Women’s stories are just beginning to come to light in film beyond chick flicks and romances. Tim Burton’s latest feature goes a step beyond drama, even, depicting the true story of a talented woman who was taken advantage of by a thieving conman (who she married). ‘Big Eyes’ unmasks an awful trend in history, one which says so much about the way things were for women for so long. It takes the woman’s perspective and tells a story about actual triumph.
The film is about artist Margaret Keane (played with extraordinary empathy by Amy Adams), whose “big eyed” portraits of children became very popular in the 1960’s, earning a fortune. Unfortunately, the fortune was not in her name, but in her husband’s (played by expert film maniac Christoph Waltz), as he talked her into selling the art as though it was his. Believing that the work would make more money if it was from a male artist, Margaret reluctantly agreed to take part in the lie. The film shows how living one important lie leads to living many lies. Margaret eventually proved in court that the work was her’s and retained full rights to it all.
Still, it is tragic that this ownership of art, scholarship and effort was taken all to frequently by men who, on the one hand generally helped women gain access to resources that wouldn’t have normally been possible, but on the other abused their power. Without access to libraries, classes, school degrees, independent income, or bank accounts, women had little hold on the material world they lived in for most of recorded history.

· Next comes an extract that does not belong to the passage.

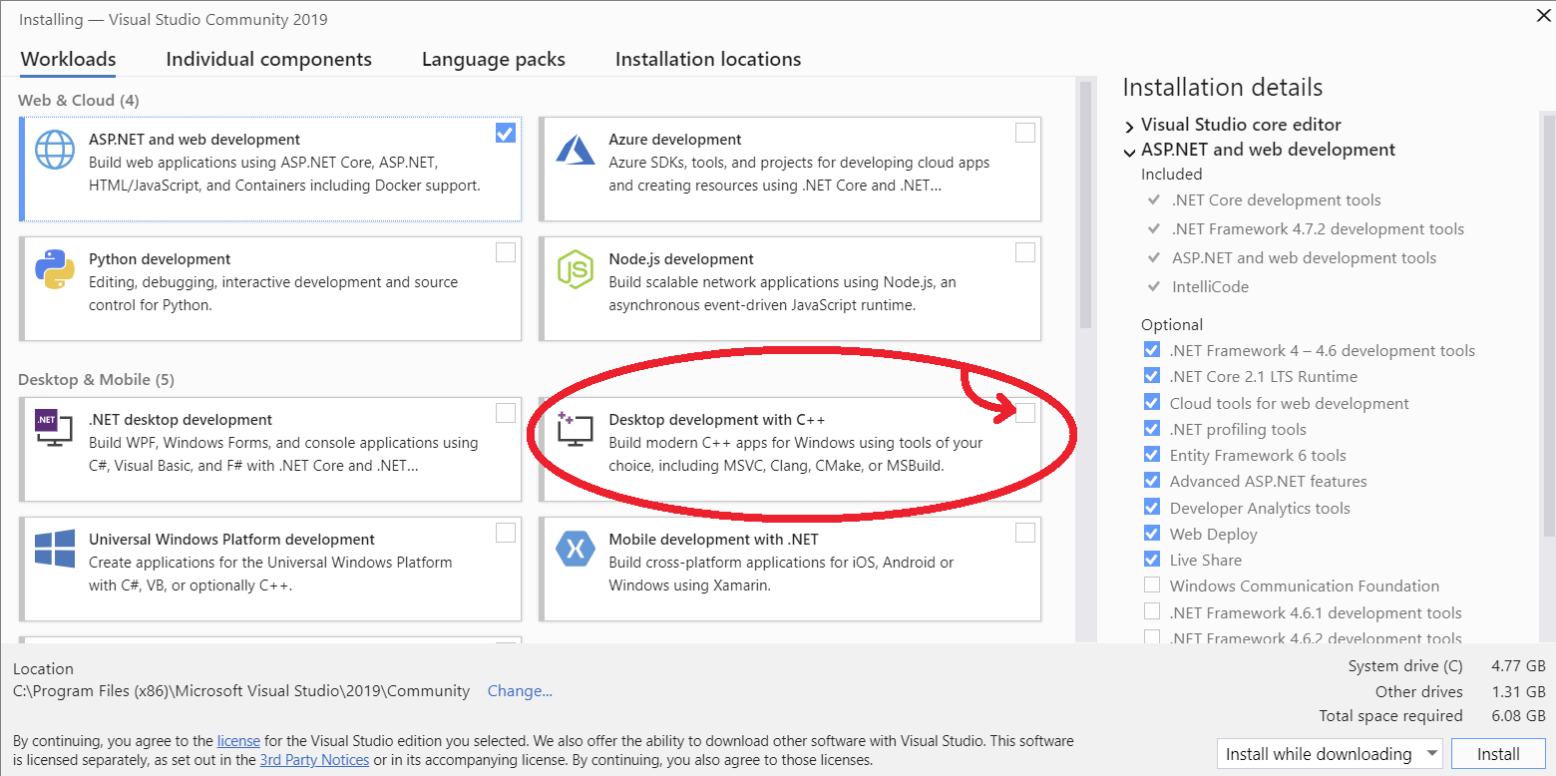Click the Node.js hexagon icon
The height and width of the screenshot is (776, 1556).
(575, 270)
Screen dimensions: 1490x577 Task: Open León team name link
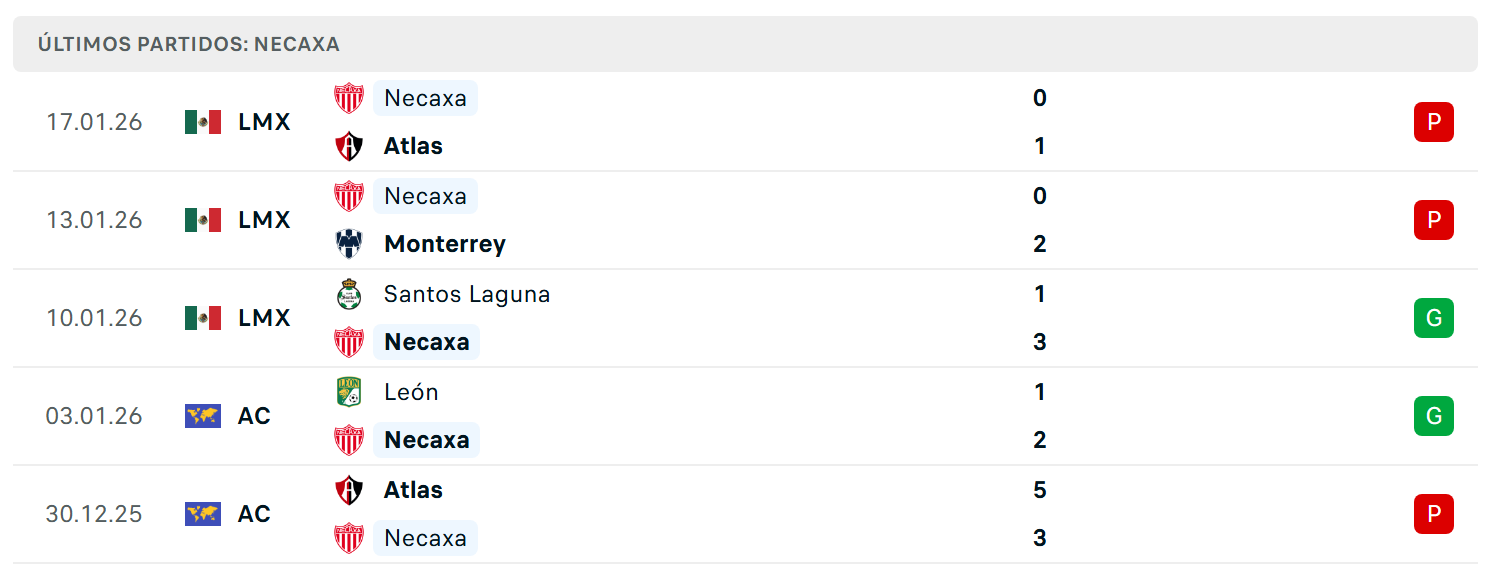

For Margaret Keane, speaking the truth and gaining credit for her work set her free, but countless other women in history have chosen to remain quiet due to a sense of duty to authority and the place in society. The accomplishments of these suppressed histories of women are traditionally supposed to be part of a private world, like women in the Hasidic tradition who may only sing in the presence of other women and their husbands and family: private pleasures, skills that may only be praised by the ones who own their bodies or who are no threat to the man who does. This story and many more that are emerging stand as a foundation for the parts of history women have influenced and we must honor them and include them in history as we move forward into a new era of equal rights.
Keane shirked her responsibility to what was proper and devoted herself to her work, as many women do around the world today. She lived by her heart and had purpose , which eventually won over a jury and got her her artwork back. But how many stories of women will we never know? How many women are hiding in the bushes, too afraid to lose love by being honest about their creation? With groups like @ProjectContinua and the @SuppressedHistoriesArchive , we are making progress resurrecting these lost women, but there are -fortunately- many who need to be recovered, still! Lend support to the women’s history project of your choice!